What happens without KL penalty:

  • Model finds weird tokens that spike reward
  • Responses become repetitive or nonsensical
  • Reward goes up but quality goes down

This is reward hacking, and it’s surprisingly easy to trigger.

Setting Up PPO

</>Implementation
from dataclasses import dataclass
from typing import List, Dict, Tuple
import numpy as np

@dataclass
class PPOConfig:
    """Configuration for PPO training."""
    # PPO hyperparameters
    clip_range: float = 0.2
    ppo_epochs: int = 4

    # KL penalty
    kl_coef: float = 0.1
    target_kl: float = 0.02

    # Training
    learning_rate: float = 1e-5
    batch_size: int = 4
    max_new_tokens: int = 100
    temperature: float = 0.7

    # GAE
    gamma: float = 1.0
    lam: float = 0.95

config = PPOConfig()

The PPO Training Loop

</>Implementation
class PPOTrainer:
    """
    Simplified PPO trainer for RLHF.

    This implementation focuses on clarity over efficiency.
    Production code would optimize memory and compute.
    """

    def __init__(self, policy, ref_policy, reward_model, tokenizer, config):
        self.policy = policy
        self.ref_policy = ref_policy
        self.reward_model = reward_model
        self.tokenizer = tokenizer
        self.config = config

        # Freeze reference policy
        for param in self.ref_policy.parameters():
            param.requires_grad = False

        # Optimizer for policy only
        self.optimizer = AdamW(
            [p for p in self.policy.parameters() if p.requires_grad],
            lr=config.learning_rate
        )

        self.kl_coef = config.kl_coef

    def generate_and_score(self, prompts: List[str]) -> Dict:
        """
        Generate responses and compute rewards.

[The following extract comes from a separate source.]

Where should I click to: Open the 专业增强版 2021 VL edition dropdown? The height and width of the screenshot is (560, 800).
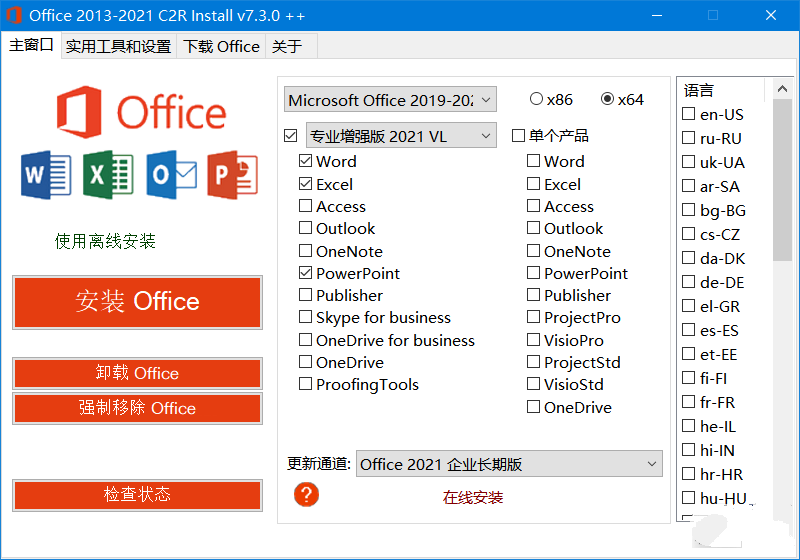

        Returns dict with responses, log probs, rewards, etc.
        """
        self.policy.eval()

        all_responses = []
        all_log_probs = []
        all_rewards = []
        all_ref_log_probs = []

        for prompt in prompts:
            formatted = f"Question: {prompt}\n\nAnswer:"
            inputs = self.tokenizer(formatted, return_tensors="pt").to(self.policy.device)

            # Generate with the policy
            with torch.no_grad():
                outputs = self.policy.generate(
                    **inputs,
                    max_new_tokens=self.config.max_new_tokens,
                    temperature=self.config.temperature,
                    do_sample=True,
                    return_dict_in_generate=True,
                    output_scores=True,
                    pad_token_id=self.tokenizer.pad_token_id
                )

            # Extract generated tokens (excluding prompt)
            prompt_len = inputs['input_ids'].shape[1]
            response_ids = outputs.sequences[0, prompt_len:]

            # Compute log probs for generated tokens
            log_probs = []
            for i, score in enumerate(outputs.scores):
                probs = F.softmax(score[0] / self.config.temperature, dim=-1)
                token_id = response_ids[i]
                log_prob = torch.log(probs[token_id] + 1e-10)
                log_probs.append(log_prob.item())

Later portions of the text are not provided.